Prairie beavers who once made their home in holes
While technically a beaver can be defined according to its genome and anatomy, those attributes don’t necessarily capture the essence of a beaver. The aquatic mammals have often been dubbed the engineers of the animal world, mainly for the amazing lodges they build. Aside from providing safe, relatively comfortable dwellings, these structures also reshape the the rivers they’re built on, making a strong impression on their environment. Looking back at some ancient relatives of the Castor genus, this propensity to build striking homes seems to be a critical, common thread in the family tree, even if those homes were sometimes directed into the ground instead of out on the water.
The homes of the ancient beaver Palaeocastor were quite baffling when first discovered as trace fossils in the American Midwest. Instead of finding the actual homes, people were coming upon fossilized casts of their underground burrows. An inverted burrow probably would have gone unnoticed as yet another rock if it weren’t for the particular structural innovations Palaeocastor put on them— they were giant corkscrews. Rather than dig in a straight line down into the ground, Palaeocastor must have dug in a spiraling column as far as nine feet under the ground. The fossilized cast of these impressive burrows were then given the understandable nickname of “devil’s corkscrews,” since nothing else had ever been seen to connect such an object to the home of an extinct mammal, much less a 22 million-year-old beaver.
Built by beavers
Palaeocastors weren’t especially large, and mostly resembled a cross between a modern aquatic beaver and a gopher. They lacked their modern relative’s distinct, flap-shaped tail, but they did have the telltale, over-sized front teeth, which is part of how they were ever connected to their amazing burrows. Early examinations of the burrow casts found pieces of twigs and plant materials embedded in them, raising the possibility that they were actually bizarre root structures. This theory was discarded when rodent bones were discovered inside, especially since they could be matched to the scratch marks also found along the outer surface.
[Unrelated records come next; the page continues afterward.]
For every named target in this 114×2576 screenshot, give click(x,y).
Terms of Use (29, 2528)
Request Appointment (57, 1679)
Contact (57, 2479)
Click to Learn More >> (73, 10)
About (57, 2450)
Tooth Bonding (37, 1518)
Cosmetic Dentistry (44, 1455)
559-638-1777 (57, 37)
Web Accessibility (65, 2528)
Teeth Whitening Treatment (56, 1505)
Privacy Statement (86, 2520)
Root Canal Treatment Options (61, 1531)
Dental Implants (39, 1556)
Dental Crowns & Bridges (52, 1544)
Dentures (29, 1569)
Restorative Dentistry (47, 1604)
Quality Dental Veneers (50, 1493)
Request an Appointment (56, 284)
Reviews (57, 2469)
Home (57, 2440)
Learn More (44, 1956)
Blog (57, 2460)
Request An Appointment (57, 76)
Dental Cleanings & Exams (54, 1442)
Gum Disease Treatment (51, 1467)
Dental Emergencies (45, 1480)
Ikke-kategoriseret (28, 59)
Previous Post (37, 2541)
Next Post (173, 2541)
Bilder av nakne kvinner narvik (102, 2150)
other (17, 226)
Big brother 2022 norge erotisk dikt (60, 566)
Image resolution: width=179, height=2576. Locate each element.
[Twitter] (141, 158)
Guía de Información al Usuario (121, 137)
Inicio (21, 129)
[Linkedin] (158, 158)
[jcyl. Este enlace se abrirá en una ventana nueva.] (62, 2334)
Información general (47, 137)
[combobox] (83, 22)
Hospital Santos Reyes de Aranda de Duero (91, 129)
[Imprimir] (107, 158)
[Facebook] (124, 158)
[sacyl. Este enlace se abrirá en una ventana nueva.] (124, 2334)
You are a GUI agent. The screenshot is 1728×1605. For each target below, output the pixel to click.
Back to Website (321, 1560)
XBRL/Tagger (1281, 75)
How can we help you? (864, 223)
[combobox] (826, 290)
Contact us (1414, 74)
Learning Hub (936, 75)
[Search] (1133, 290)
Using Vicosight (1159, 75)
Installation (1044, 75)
Those scratch marks were evidence of digging, showing that these structures had been excavated by the some of the rodents inside. However, as these were beaver dwellings, the scratches were eventually proven to be from the animal’s teeth, rather than their claws like a gopher or rabbit would have done. Like their modern counterparts, Palaeocastor put their mouth to use for their construction projects. Burrowing face-first may explain the spiraling shape, as it may have helped Palaeocastor push dirt out behind it. Other possibilities include making the homes less accessible to predators, almost like a modern beaver dam obscures its entrance in the water. Also like their modern cousins, this beavers added a few pleasant flourishes to the floor plan, including side pools that would collect water and keep the main dwelling all the more comfortable.